No, please go ahead.


----------



## Western1 (Dec 4, 2008)

Pretty sure they still sell straight blades. I would consider a expandable before a vplow. Just some thoughts. I grew up with straight blades. Much less to go wrong and if only doing drives not a big deal. What’s average snowfall for OP?


----------



## WIPensFan (Jan 31, 2009)

Western1 said:


> Pretty sure they still sell straight blades. I would consider a expandable before a vplow. Just some thoughts. I grew up with straight blades. Much less to go wrong and if only doing drives not a big deal. What's average snowfall for OP?


I had an expandable plow. Great plow, saved a lot of time. I just never saw the draw of buying a straight plow. I mean, they do what their intended to do, plow snow. So there you go.


----------



## seville009 (Sep 9, 2002)

Many threads regarding this question.....this one is relatively recent and should provide some good info

https://www.plowsite.com/threads/straight-vs-v-plow-for-long-driveway.177124/


----------



## sbaer2 (Oct 12, 2021)

Western1 said:


> Pretty sure they still sell straight blades. I would consider a expandable before a vplow. Just some thoughts. I grew up with straight blades. Much less to go wrong and if only doing drives not a big deal. What's average snowfall for OP?


Located in Hudson Valley New York. We get about 52 snow events a year with average snow fall of 22-24 inches.


----------



## WIPensFan (Jan 31, 2009)

sbaer2 said:


> Located in Hudson Valley New York. We get about 52 snow events a year with average snow fall of 22-24 inches.

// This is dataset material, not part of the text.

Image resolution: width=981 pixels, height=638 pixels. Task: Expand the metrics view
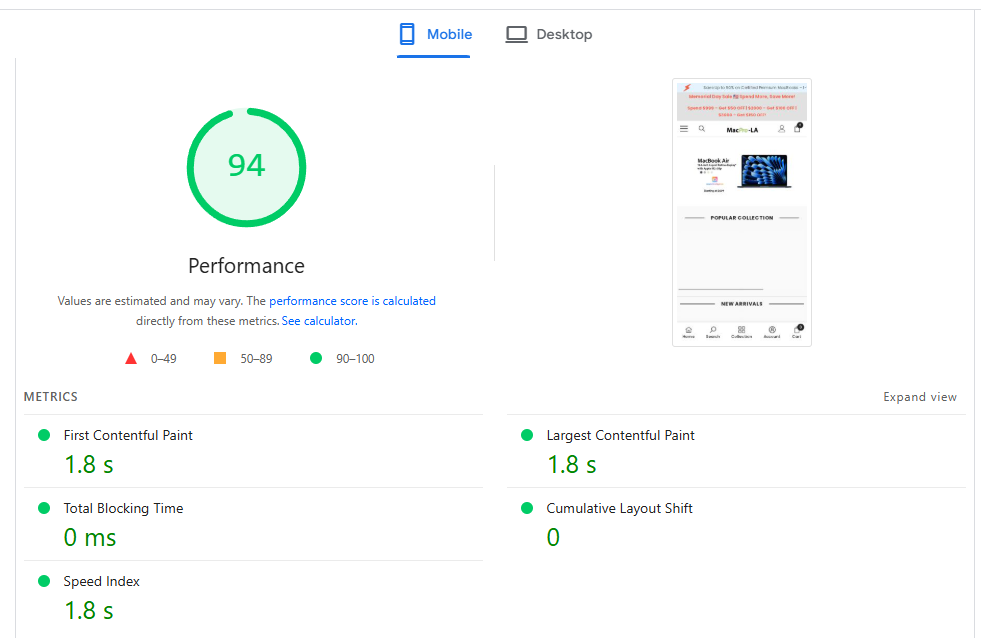click(x=919, y=397)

Wait, is that right? Or is there a typo in there? 52 events and 22-24" per year? Sorry, sounds strange.


----------



## cwren2472 (Aug 15, 2014)

WIPensFan said:


> Wait, is that right? Or is there a typo in there? 52 events and 22-24" per year? Sorry, sounds strange.


Maybe he meant 22-24" per storm so the annual snowfall would be around 1,100" per year....


----------



## Western1 (Dec 4, 2008)

es


----------



## sbaer2 (Oct 12, 2021)

WIPensFan said:


> Wait, is that right? Or is there a typo in there? 52 events and 22-24" per year? Sorry, sounds strange.


we get about 2 feet of snow per year with around 32** events year.


----------



## WIPensFan (Jan 31, 2009)

sbaer2 said:


> we get about 2 feet of snow per year with around 32** events year.


Ok. Thanks for the clarification.


----------



## seville009 (Sep 9, 2002)

I had an MVP for about 15 years; just personal plowing (large country driveways). 

Only used the V position maybe two times.

the real benefit is using the scoop mode because it really lets you control where the snow ends up. Had wings, which helpss even more.

they are also great for stacking, and even pushing back piles. Easier to do in scoop mode. My old straight blade would just flatten out trying to push back heavy piles (vs cutting into them with the v plow)


----------



## gmdog2 (Aug 17, 2017)

I have the same truck and motor. I have had boss and Western as of recent. I think both r great plows, however I like the way western connects as far as driving in to blade and then make a couple connections, all set to go.


----------



## Freshwater (Feb 28, 2014)

V plow over a straight blade 100%.

Expandable over a v plow 100%.


----------